2017 has been a great year for PowerDNS and Open-Xchange. In this post, we want to thank everyone that contributed, and highlight some specific things we are happy about.
HackerOne bug bounty program
After some initial problems with over-reporting of non-issues, our experience with HackerOne is awesome right now. We are very happy we have a clean process for receiving and rewarding security bugs. Various PowerDNS security releases this year have originated as HackerOne reports.
PowerDNS continues to be a vibrant community. Our IRC channel has around 240 members, our mailing lists have 1225 subscribers. Even though we are now tougher in enforcing our ‘support, out in the open‘ policies, we continue to see many user queries being resolved every day, often leading to improvements in PowerDNS.
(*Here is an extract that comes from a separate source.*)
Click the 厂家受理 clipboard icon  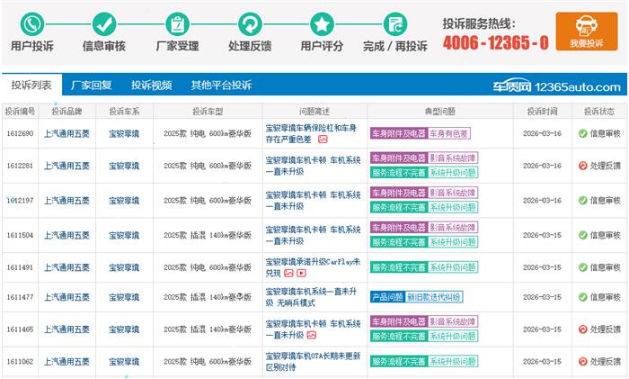[x=177, y=23]
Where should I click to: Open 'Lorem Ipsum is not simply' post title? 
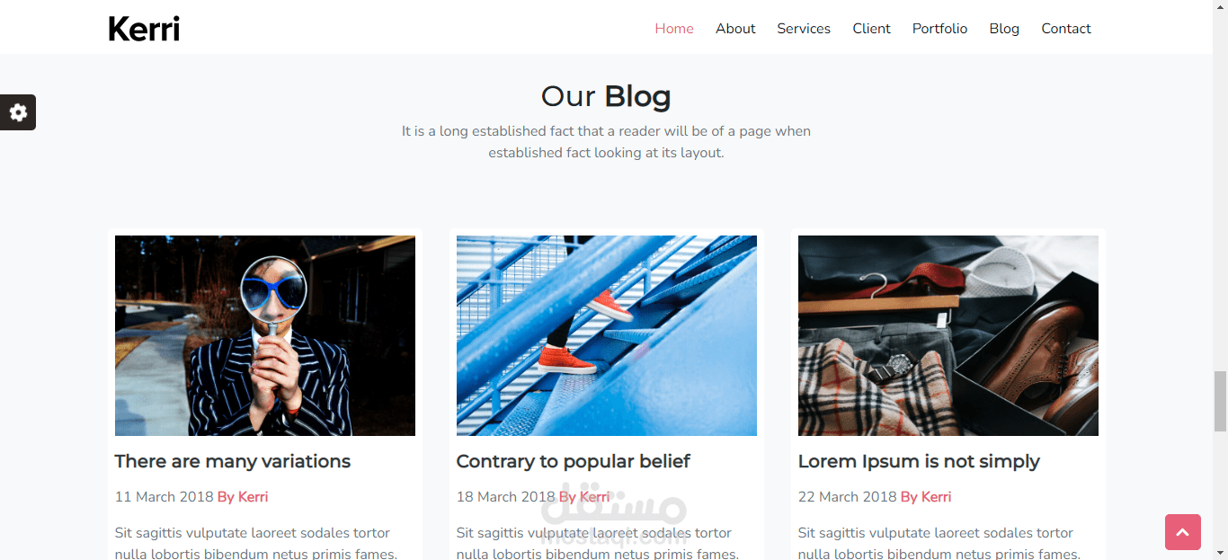point(919,461)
As in earlier years, 2017 has seen huge contributions from the community, not only in terms of small patches or constructive bug reports, but also in the revamping of whole subsystems. Specifically Kees Monshouwer was so important for Authoritative Server 4.1 that we would not have been able to do it without him. We hope to continue as a healthy community in 2018!
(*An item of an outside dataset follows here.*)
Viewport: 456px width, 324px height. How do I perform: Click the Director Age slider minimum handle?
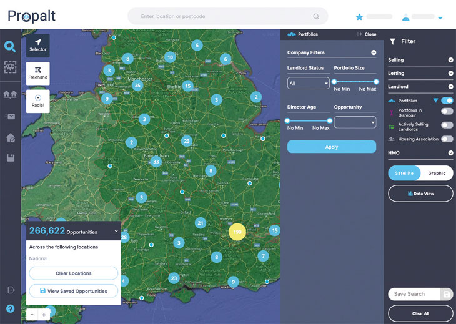[x=287, y=120]
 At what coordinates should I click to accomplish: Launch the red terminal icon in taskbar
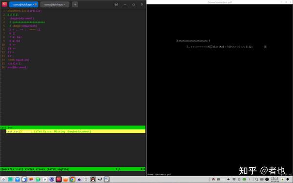click(x=59, y=180)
Facebook bug bounty program
PowerDNS is an active participant in keeping the internet secure. As part of our work we found a potential security problem in an important Facebook product which we reported to the their bug bounty program. The bug was fixed quickly, and led to an award of $1500, with the option to turn that into a $3000 charitable donation. We have done so and supported Doctors without Borders in their work.
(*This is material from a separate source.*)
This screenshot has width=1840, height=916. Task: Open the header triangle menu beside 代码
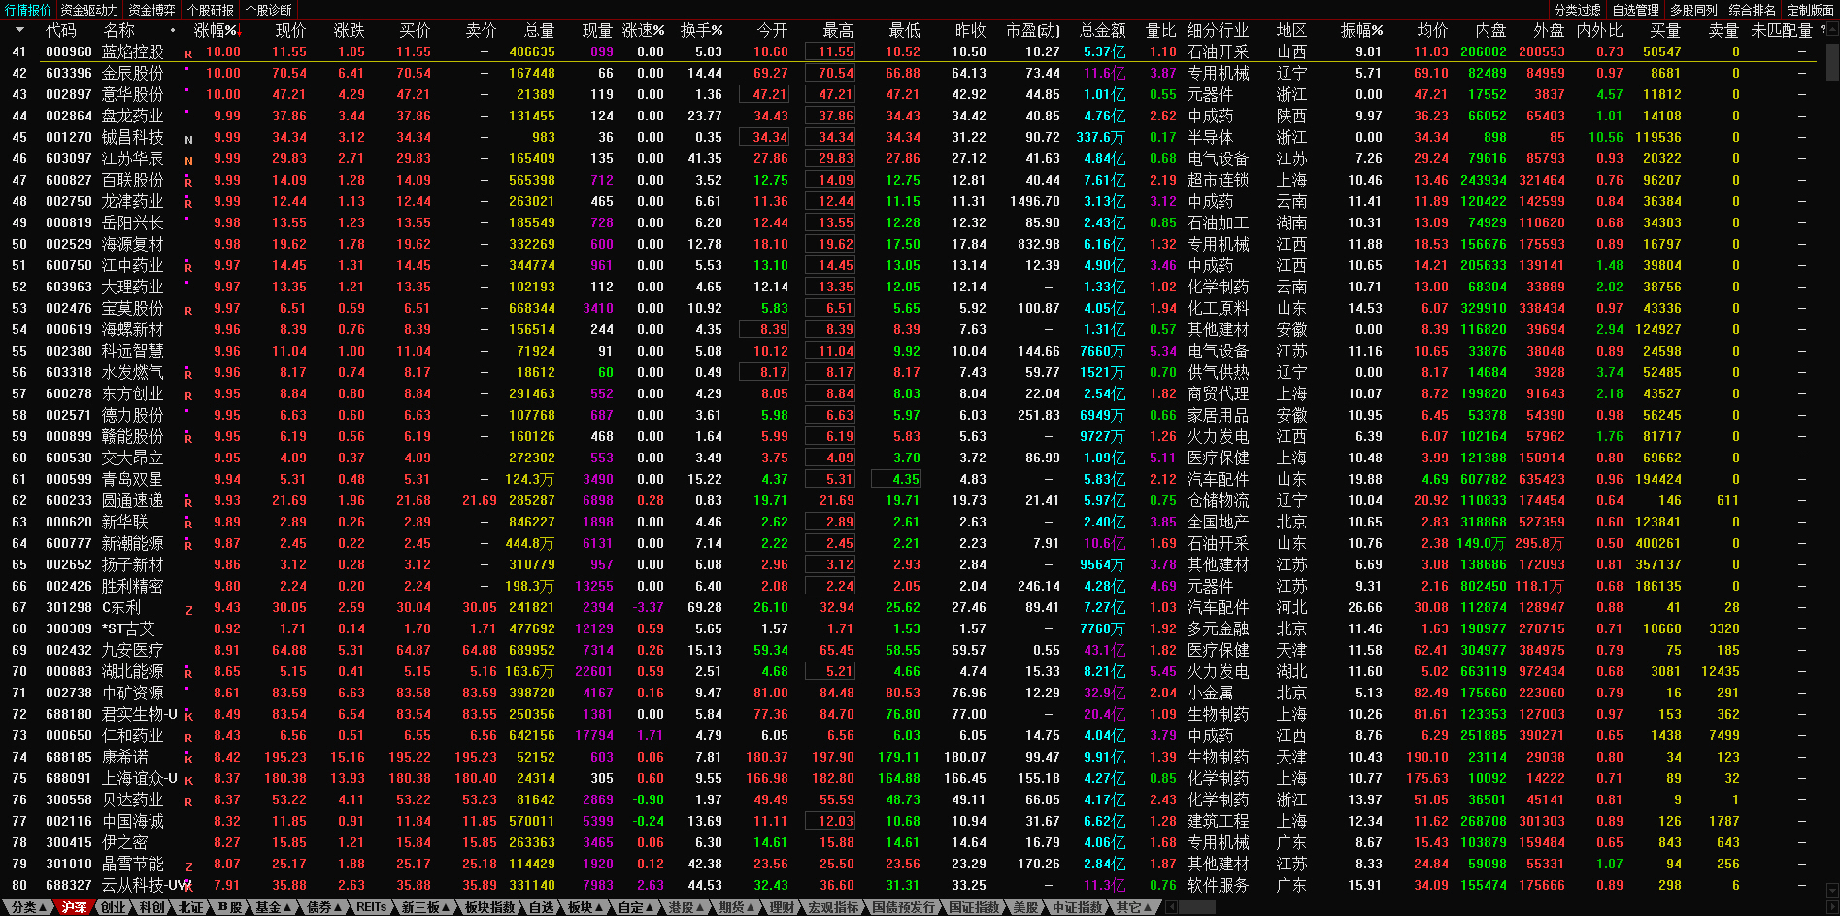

Our Open Source DNS friends
The DNS community is tight, and it has to be: all our software has to interoperate. New standards are developed cooperatively and problems are discussed together. We love the friendly competition that we have with our friends of CZNIC (Knot, Knot Resolver), ISC (BIND), NLNetLabs (NSD, Unbound, libraries) and others.
To a huge extent, DNS is exclusively Open Source software, sometimes repackaged and rebadged by commercial companies that close down that Open Source software again.
PowerDNS is proud to be part of the open DNS community, and we are grateful for the smooth & fun cooperation we experienced in 2017!
Since 2015, PowerDNS has been part of Open-Xchange, previously mostly known for the OX AppSuite email platform. The famous Dovecot IMAP project also joined Open-Xchange in 2015. The goal of these mergers was to allow us to focus on technology, while getting the legal, sales and marketing support to get our software out there.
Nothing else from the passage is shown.